## What this task involves
Copy exactly the lines of the records below, and only those lines, beginning with the line that contains "Mazak INTEGREX Series (45, 2137)" and ending with the line that contains "1626 W Lake".

## Recorded data
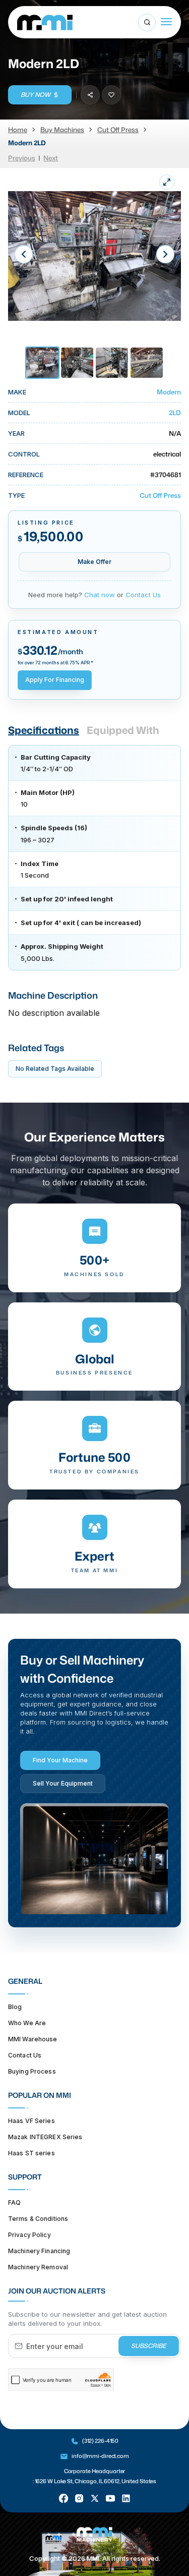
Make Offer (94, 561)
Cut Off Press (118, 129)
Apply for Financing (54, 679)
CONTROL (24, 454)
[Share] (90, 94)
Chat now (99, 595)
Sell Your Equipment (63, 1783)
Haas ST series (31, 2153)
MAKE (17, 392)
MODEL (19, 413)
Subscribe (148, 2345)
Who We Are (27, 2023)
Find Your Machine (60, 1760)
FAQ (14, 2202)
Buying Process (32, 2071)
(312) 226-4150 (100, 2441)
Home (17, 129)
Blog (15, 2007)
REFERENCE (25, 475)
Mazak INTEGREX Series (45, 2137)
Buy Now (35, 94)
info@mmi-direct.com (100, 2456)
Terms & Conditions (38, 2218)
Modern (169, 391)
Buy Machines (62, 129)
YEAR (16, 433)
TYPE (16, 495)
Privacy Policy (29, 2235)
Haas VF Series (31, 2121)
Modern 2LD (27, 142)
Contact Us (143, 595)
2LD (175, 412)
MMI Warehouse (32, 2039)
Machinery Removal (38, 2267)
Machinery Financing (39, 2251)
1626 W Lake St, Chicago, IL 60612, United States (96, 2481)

---

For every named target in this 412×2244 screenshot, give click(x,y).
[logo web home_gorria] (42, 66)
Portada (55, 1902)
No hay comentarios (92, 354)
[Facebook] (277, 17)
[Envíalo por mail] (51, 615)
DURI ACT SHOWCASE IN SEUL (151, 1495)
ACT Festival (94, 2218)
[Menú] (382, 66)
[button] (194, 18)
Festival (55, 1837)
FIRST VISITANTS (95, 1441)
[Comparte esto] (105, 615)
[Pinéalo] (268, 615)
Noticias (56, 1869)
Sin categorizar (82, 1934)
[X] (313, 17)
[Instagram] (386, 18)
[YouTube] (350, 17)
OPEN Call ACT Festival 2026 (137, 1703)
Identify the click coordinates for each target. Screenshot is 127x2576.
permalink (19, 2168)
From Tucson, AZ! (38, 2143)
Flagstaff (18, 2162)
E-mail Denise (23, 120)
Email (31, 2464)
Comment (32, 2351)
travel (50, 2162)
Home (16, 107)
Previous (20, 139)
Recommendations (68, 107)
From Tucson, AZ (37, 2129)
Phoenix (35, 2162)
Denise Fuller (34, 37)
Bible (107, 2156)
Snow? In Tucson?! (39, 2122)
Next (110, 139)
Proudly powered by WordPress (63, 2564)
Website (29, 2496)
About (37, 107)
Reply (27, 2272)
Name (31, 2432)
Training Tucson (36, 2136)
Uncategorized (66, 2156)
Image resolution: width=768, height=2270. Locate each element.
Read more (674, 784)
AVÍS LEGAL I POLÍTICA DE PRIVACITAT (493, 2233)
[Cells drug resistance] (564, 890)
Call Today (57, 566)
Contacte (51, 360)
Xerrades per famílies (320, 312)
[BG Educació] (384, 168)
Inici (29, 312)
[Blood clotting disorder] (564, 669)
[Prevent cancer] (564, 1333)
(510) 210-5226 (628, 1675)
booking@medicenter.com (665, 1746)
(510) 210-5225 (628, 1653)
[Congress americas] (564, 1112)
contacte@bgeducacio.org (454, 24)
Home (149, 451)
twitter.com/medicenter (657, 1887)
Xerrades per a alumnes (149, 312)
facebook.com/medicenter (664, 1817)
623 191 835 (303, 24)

--

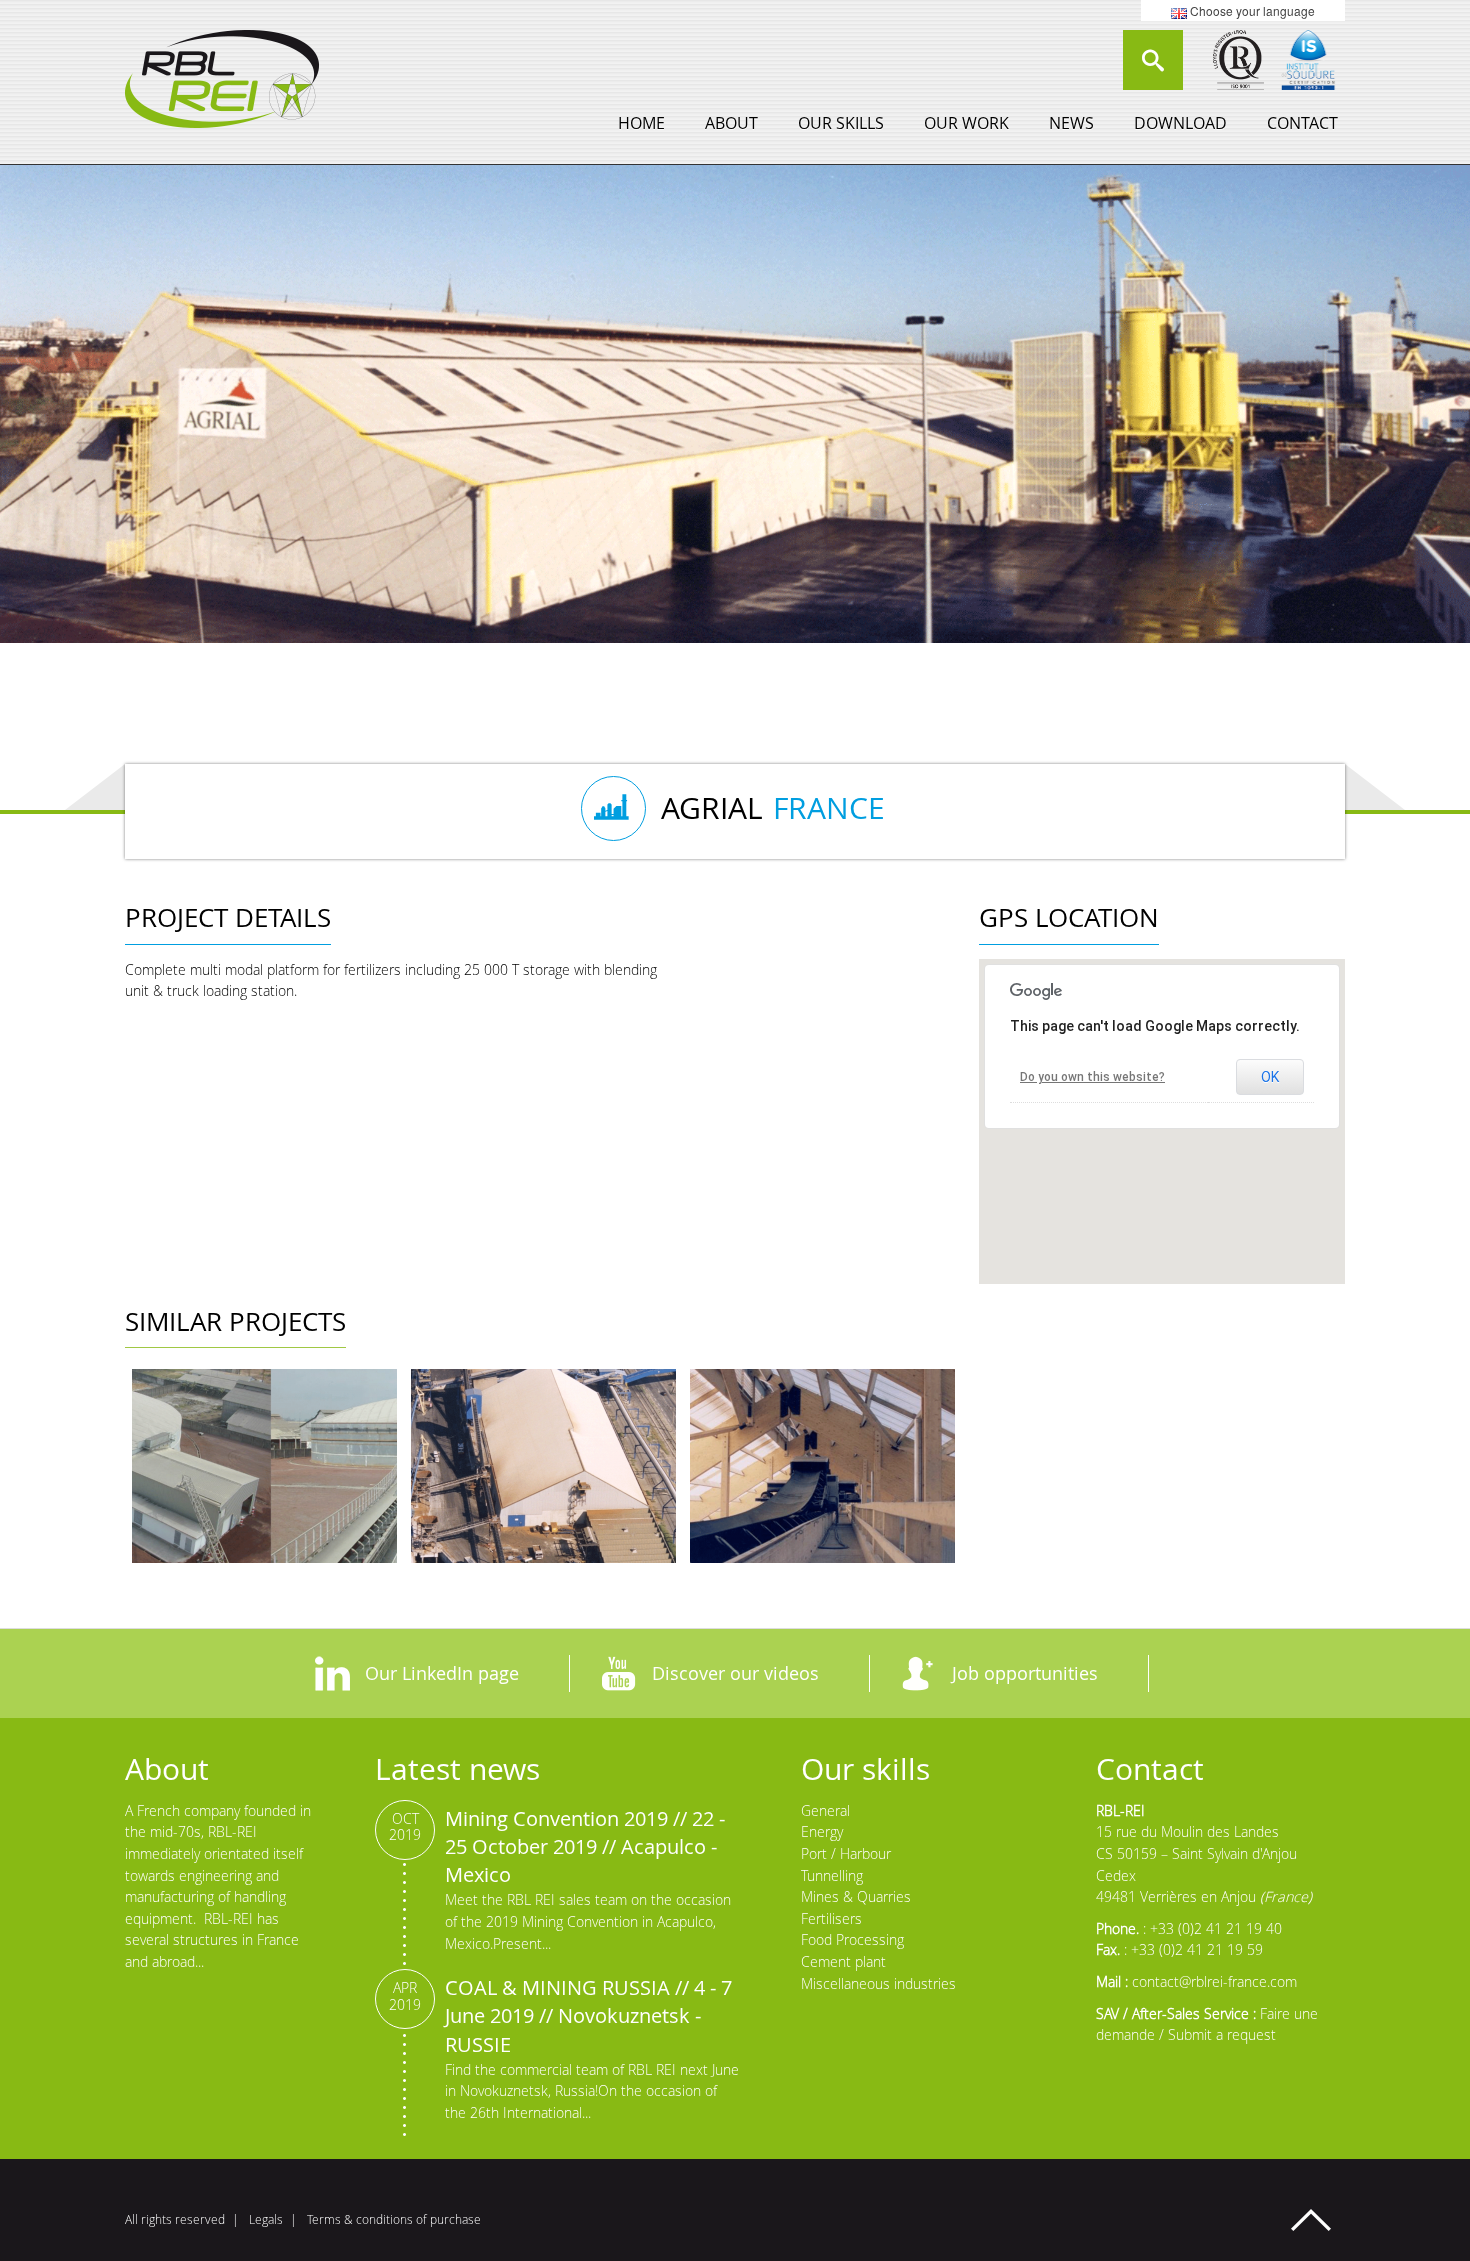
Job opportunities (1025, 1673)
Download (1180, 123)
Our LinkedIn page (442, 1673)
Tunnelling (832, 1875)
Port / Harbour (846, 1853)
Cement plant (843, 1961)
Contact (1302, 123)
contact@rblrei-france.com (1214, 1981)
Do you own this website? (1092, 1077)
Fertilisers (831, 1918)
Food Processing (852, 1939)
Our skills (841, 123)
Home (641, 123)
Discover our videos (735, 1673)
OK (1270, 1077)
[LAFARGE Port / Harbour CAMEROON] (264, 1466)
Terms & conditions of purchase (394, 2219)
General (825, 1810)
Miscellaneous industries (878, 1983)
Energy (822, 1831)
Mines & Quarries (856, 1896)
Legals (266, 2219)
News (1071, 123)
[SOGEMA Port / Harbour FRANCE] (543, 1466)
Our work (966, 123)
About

## Response to the exercise
Mazak INTEGREX Series (45, 2137)
Buy Now (35, 94)
info@mmi-direct.com (100, 2456)
Terms & Conditions (38, 2218)
Modern (169, 391)
Buy Machines (62, 129)
YEAR (16, 433)
TYPE (16, 495)
Privacy Policy (29, 2235)
Haas VF Series (31, 2121)
Modern 2LD (27, 142)
Contact Us (143, 595)
2LD (175, 412)
MMI Warehouse (32, 2039)
Machinery Removal (38, 2267)
Machinery Financing (39, 2251)
1626 W Lake St, Chicago, IL 60612, United States (96, 2481)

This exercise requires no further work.